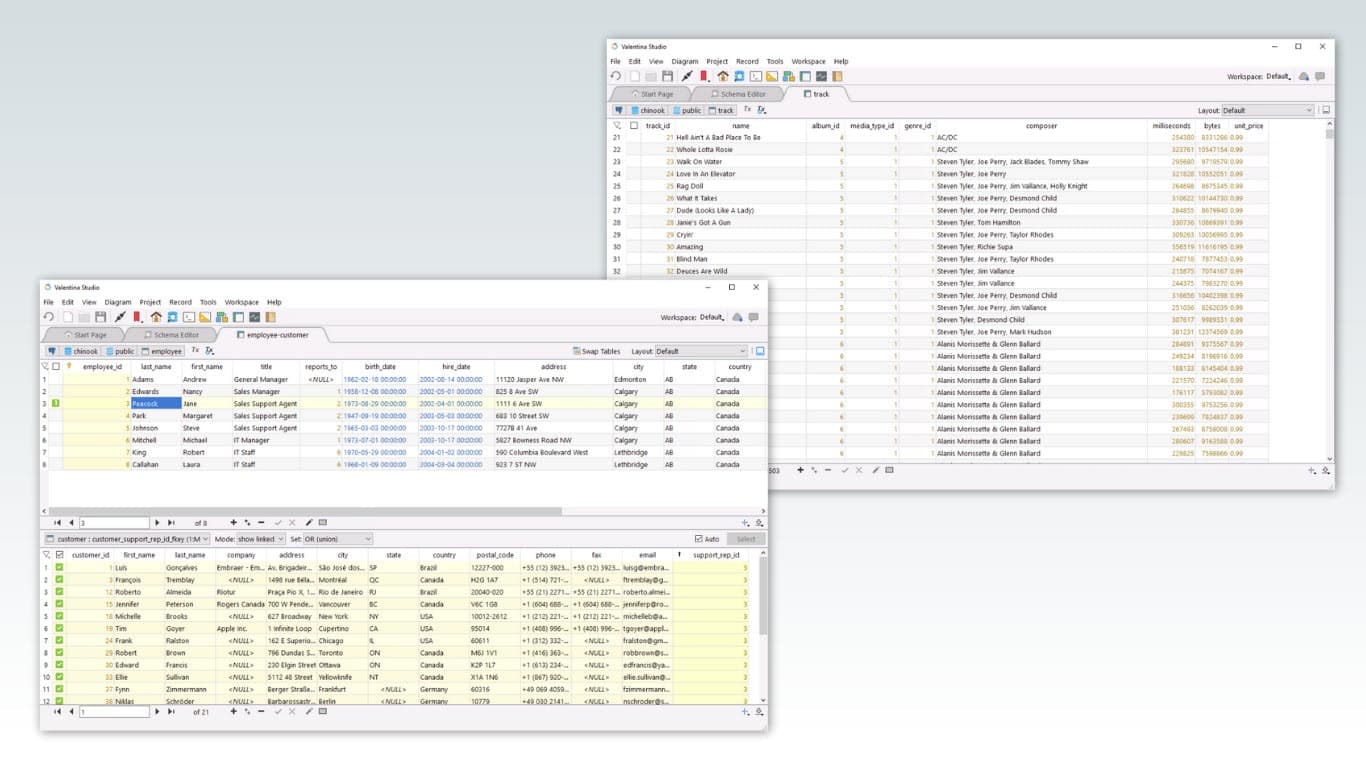
Task: Click the delete record minus icon
Action: (x=261, y=522)
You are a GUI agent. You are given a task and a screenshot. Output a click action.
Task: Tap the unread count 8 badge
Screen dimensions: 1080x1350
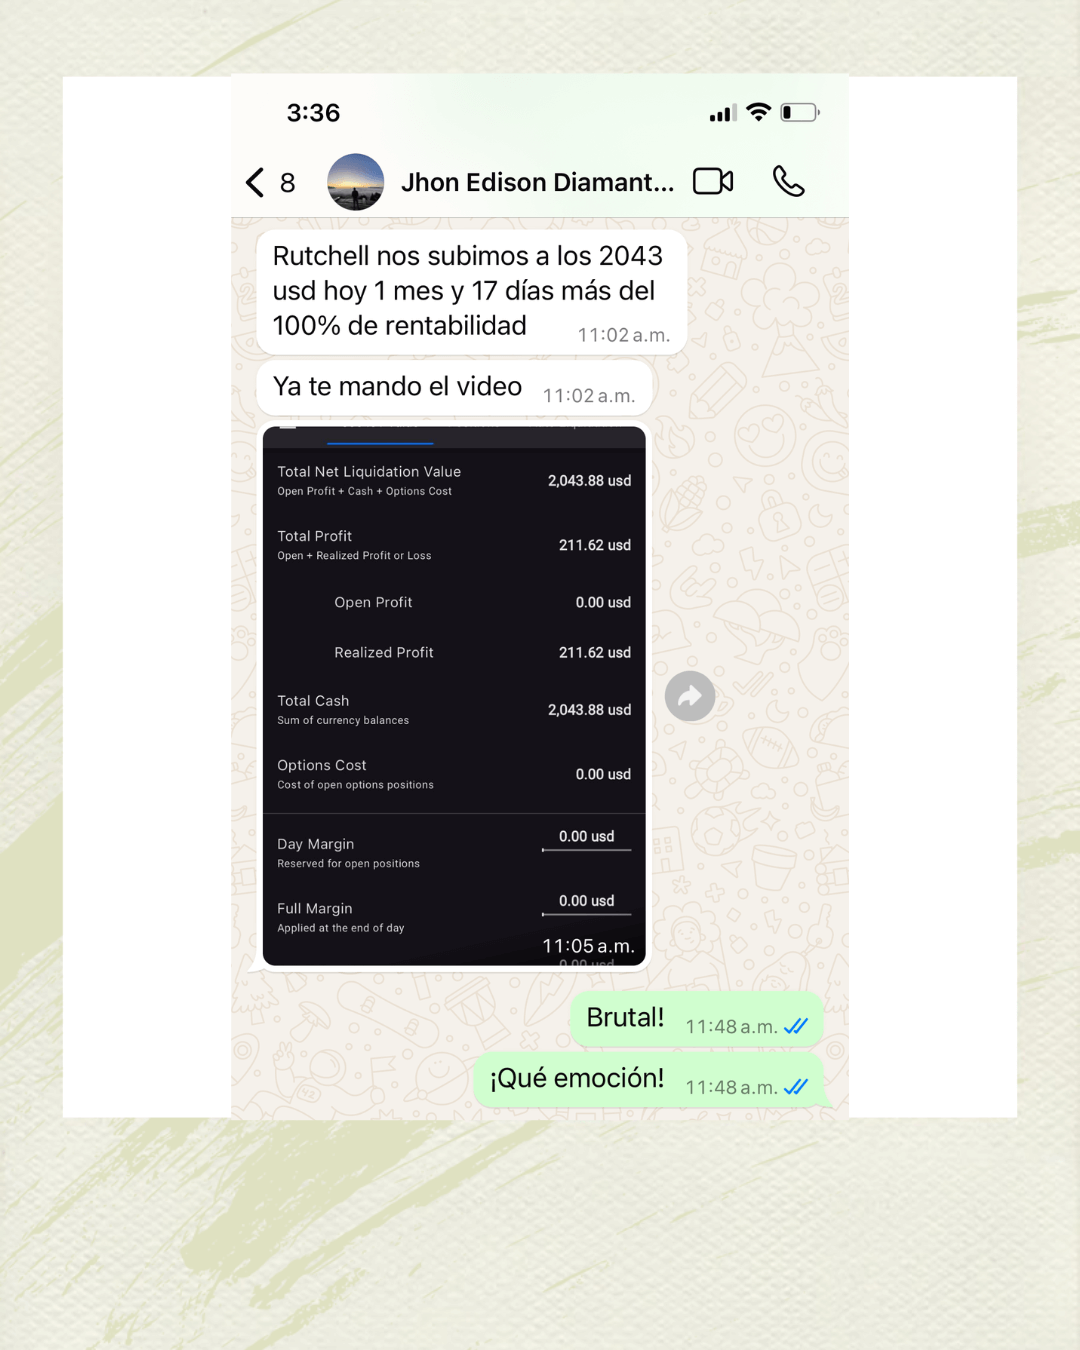[288, 183]
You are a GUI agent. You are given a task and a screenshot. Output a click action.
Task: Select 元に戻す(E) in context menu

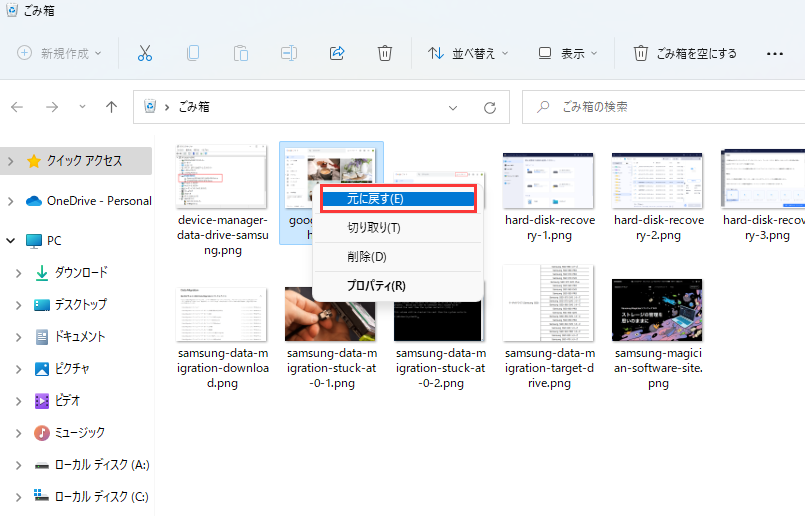(396, 199)
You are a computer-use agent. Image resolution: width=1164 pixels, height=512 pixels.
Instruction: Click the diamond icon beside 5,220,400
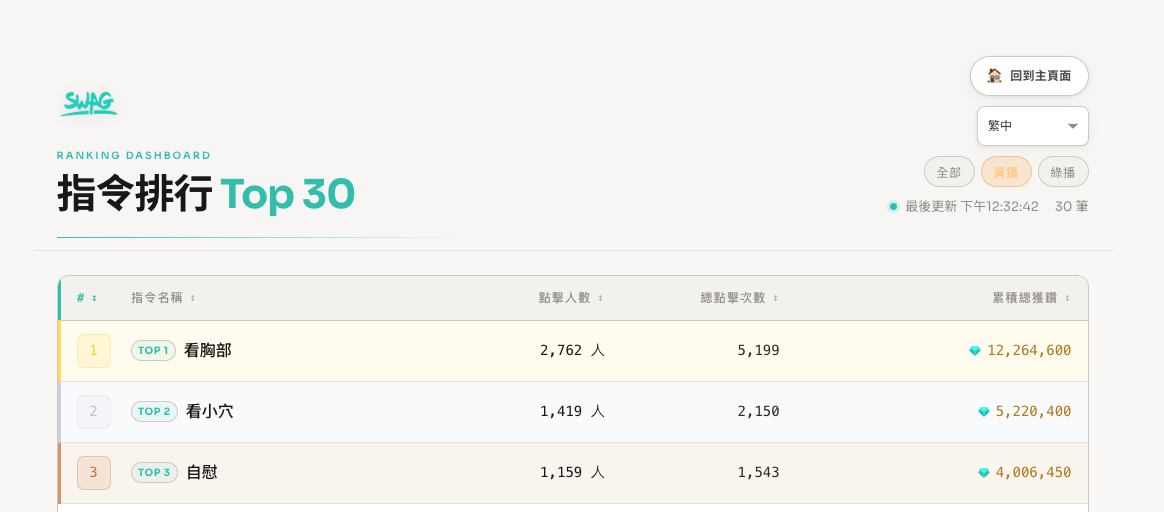tap(983, 412)
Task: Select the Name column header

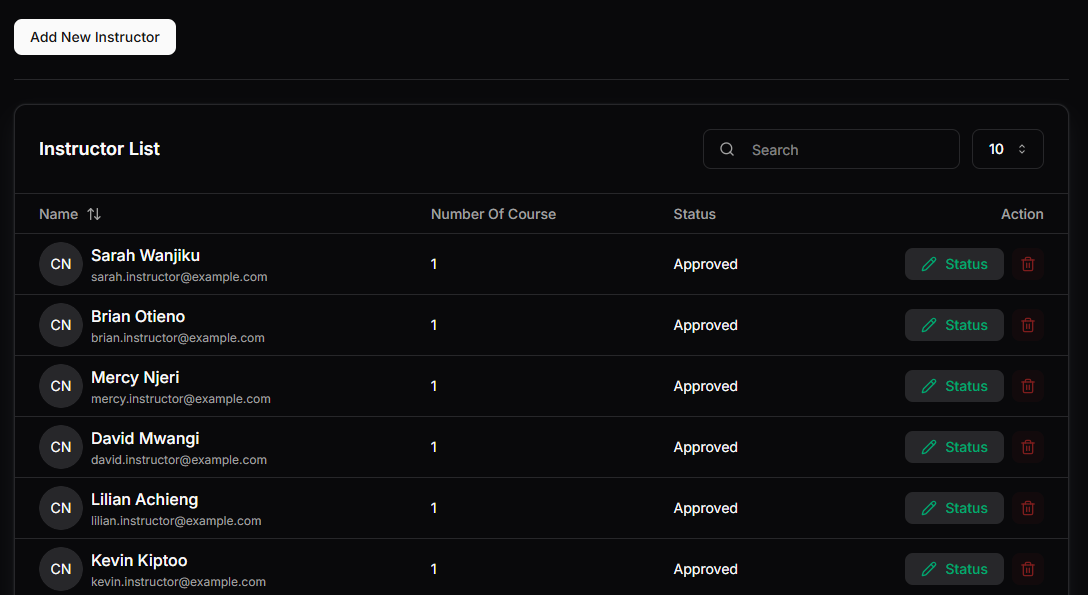Action: point(58,214)
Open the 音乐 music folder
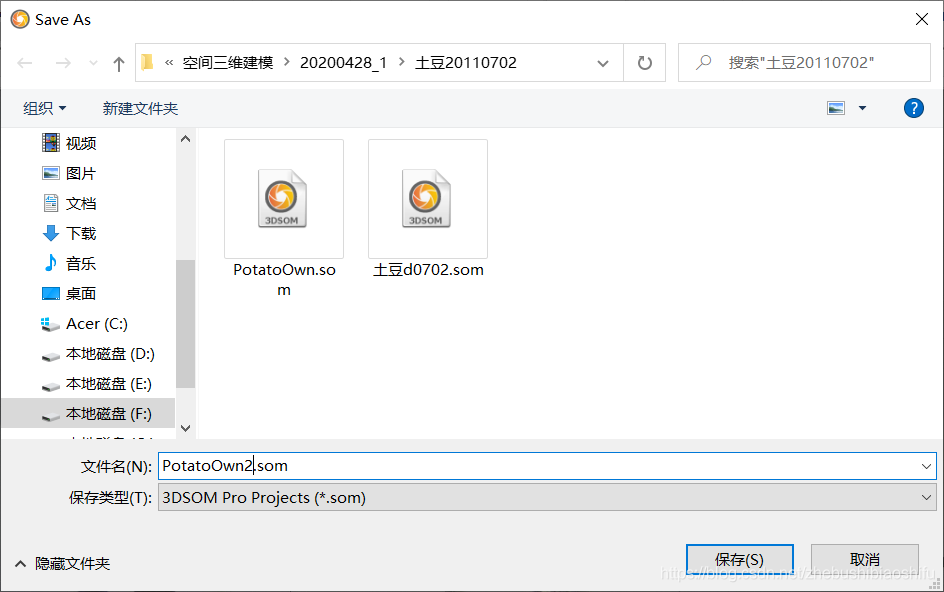944x592 pixels. pyautogui.click(x=81, y=263)
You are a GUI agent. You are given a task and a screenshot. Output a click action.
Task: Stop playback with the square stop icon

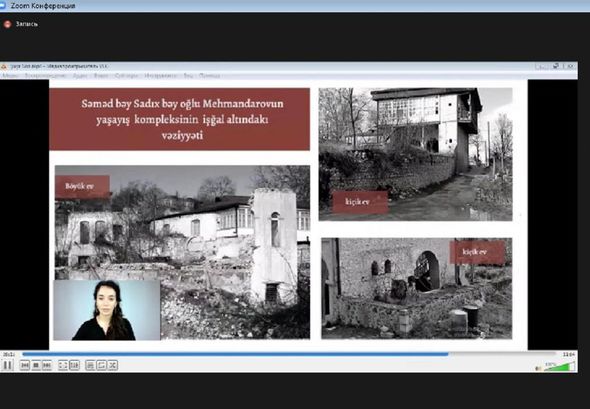click(x=36, y=365)
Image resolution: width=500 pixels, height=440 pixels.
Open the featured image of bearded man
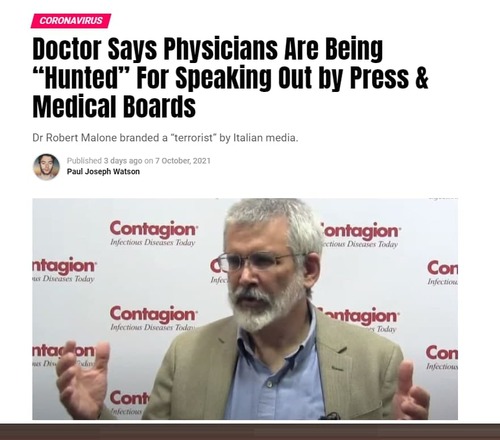245,309
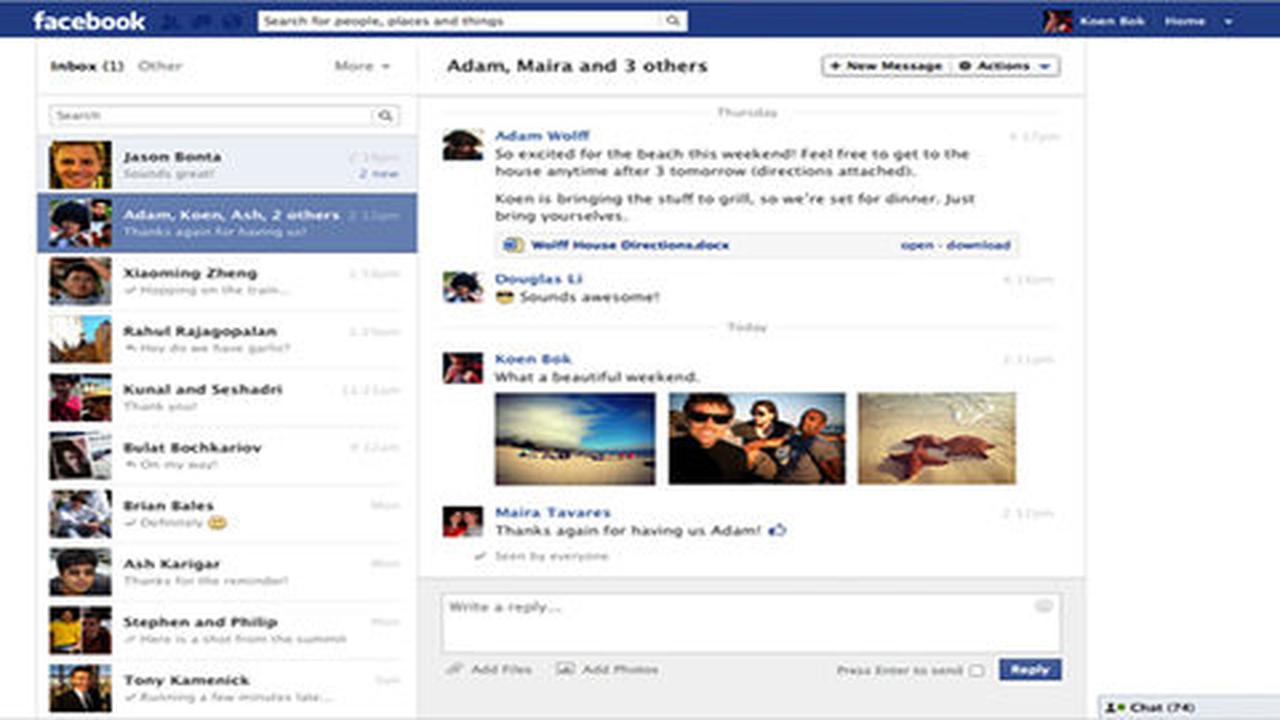
Task: Open account menu arrow next to Home
Action: pyautogui.click(x=1228, y=21)

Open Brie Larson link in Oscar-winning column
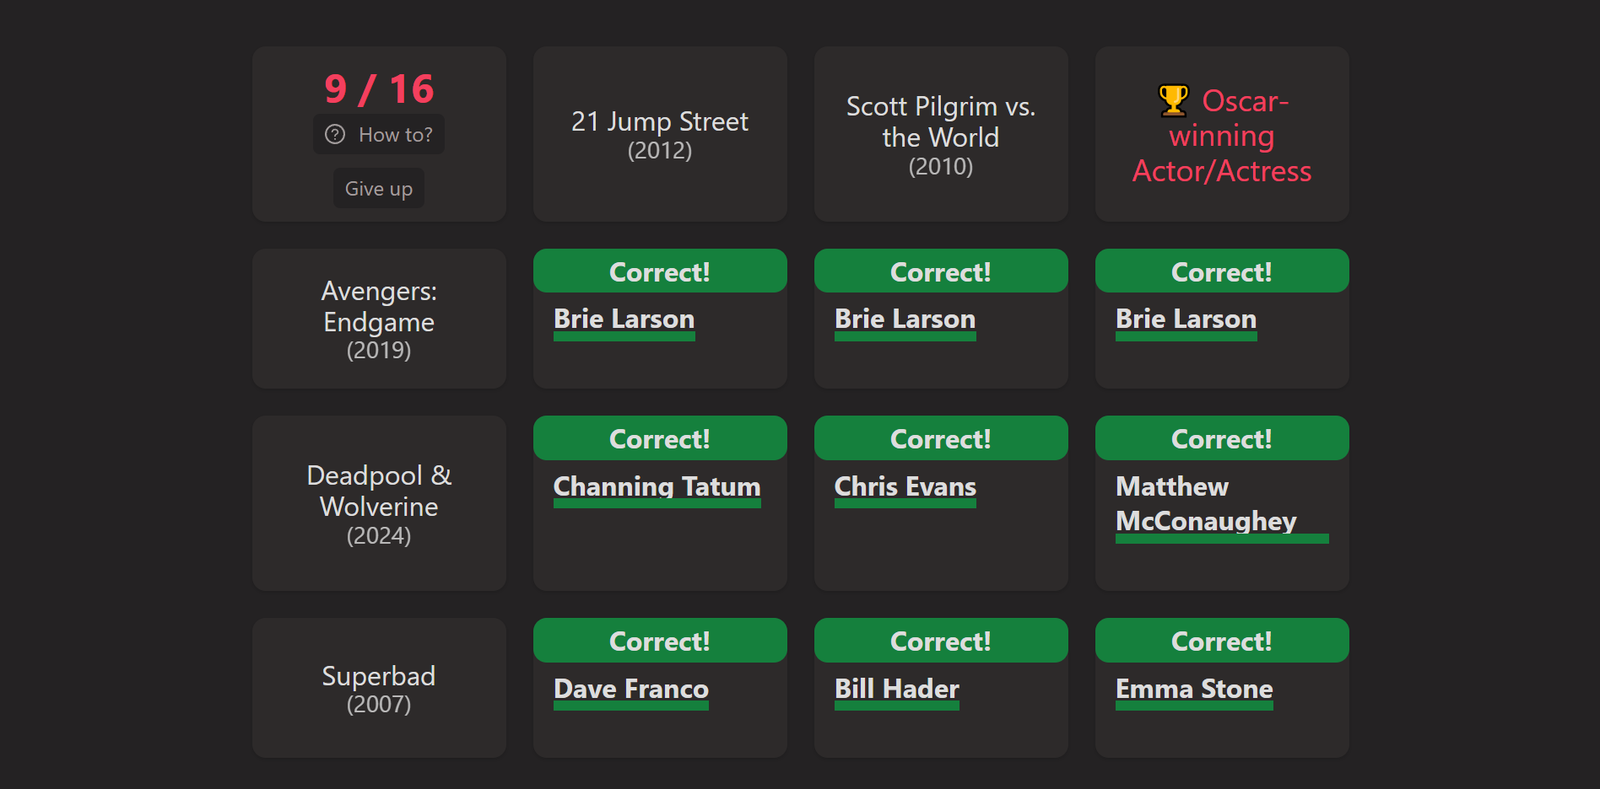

════

Your objective: Pictures are not part of the answer. Restate word for word the lines from the one with "Task: Select 元に戻す(E) in context menu" through the last line of the records.

Task output:
Task: Select 元に戻す(E) in context menu

(396, 199)
You are a computer-use agent. Image resolution: width=1164 pixels, height=512 pixels.
Instruction: Click the diamond icon beside 5,220,400
tap(983, 412)
Task: Select the Name column header

Action: point(58,214)
Open the 音乐 music folder
944x592 pixels. pyautogui.click(x=81, y=263)
You are a GUI agent. You are given a task and a screenshot. Output a click action.
Task: Stop playback with the square stop icon

click(x=36, y=365)
Image resolution: width=500 pixels, height=440 pixels.
Open the featured image of bearded man
245,309
Task: Open account menu arrow next to Home
Action: pyautogui.click(x=1228, y=21)

Open Brie Larson link in Oscar-winning column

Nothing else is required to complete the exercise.